Figure 41: The evolution of the inventory or estimated hydroelectric potential and its extrapolation show the exhaustion limit (for 80% of the total potential) to be reached between 2030 and 2035.
The total potential (inventory + estimation) published in BEN 2004 was (for 2003) estimated as 143Gw of firm energy. Eletrobrás gives a value of 260GW for the total potential in its site. The values are coherent if we admit a 0.55 capacity factor (fc). If 80% of the potential is used, we have a limit of 114 GW of firm energy or (considering that fc=0.52, used here for the end of the period) 219GW of installed energy.
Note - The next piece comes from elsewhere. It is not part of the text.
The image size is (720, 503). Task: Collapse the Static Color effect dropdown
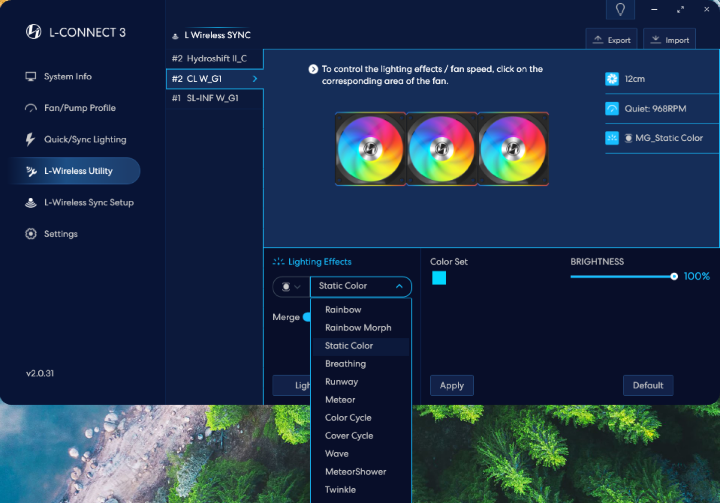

Extrapolating data from Figure 41, one gets a potential of 175 GW of firm energy or 337 GW of installed capacity. In an optimistic hypothesis one can reach 80% of that potential, what would correspond to a limit of 270 GW of installed capacity producing 140 GW of firm energy.
On the thermal plants side there is a strong dependence on fuel costs except for nuclear energy. In fact, studies carried out by e&e, based on fuel costs and investments of the nineties, indicate that natural gas cost represents 2/3 of the generation cost in a simple cycle and more than half in a combined cycle plant. The cost of the Brazilian coal represents little more than 1/3 of the generation cost. In what concerns nuclear plants fuel represents a little more than 10% of the electricity cost. That fact makes them a good reference for examining the limits of hydroelectricity generation. A value higher than that obtained in the study (65 US$/MWh) would be an acceptable threshold. This means a limit of about installed 140 GW.
That is, according to one or the other criterion, the limit for the hydroelectric capacity would be between installed 140 GW and 270GW. [xxvii].
An important remark about fuel is that it should admit discontinuous use along time, alternating months of intense operation with low operation. One of the conditions for the fuel is the ease of storage. The complementary character of the thermal plants means that most of the time they will be remunerated just for their availability. In order to favor competition in normal generation (outside the regulation role), one of the models is that where the state (through state-owned utilities or contracting private ones) would control regulation, that would be charged from the production pool.
In order to project the installed capacity necessary for satisfying an identified demand, it is essential to adopt some premises that will be explained in what follows, based on different simulations made, and to examine existent experience in Brazil and abroad.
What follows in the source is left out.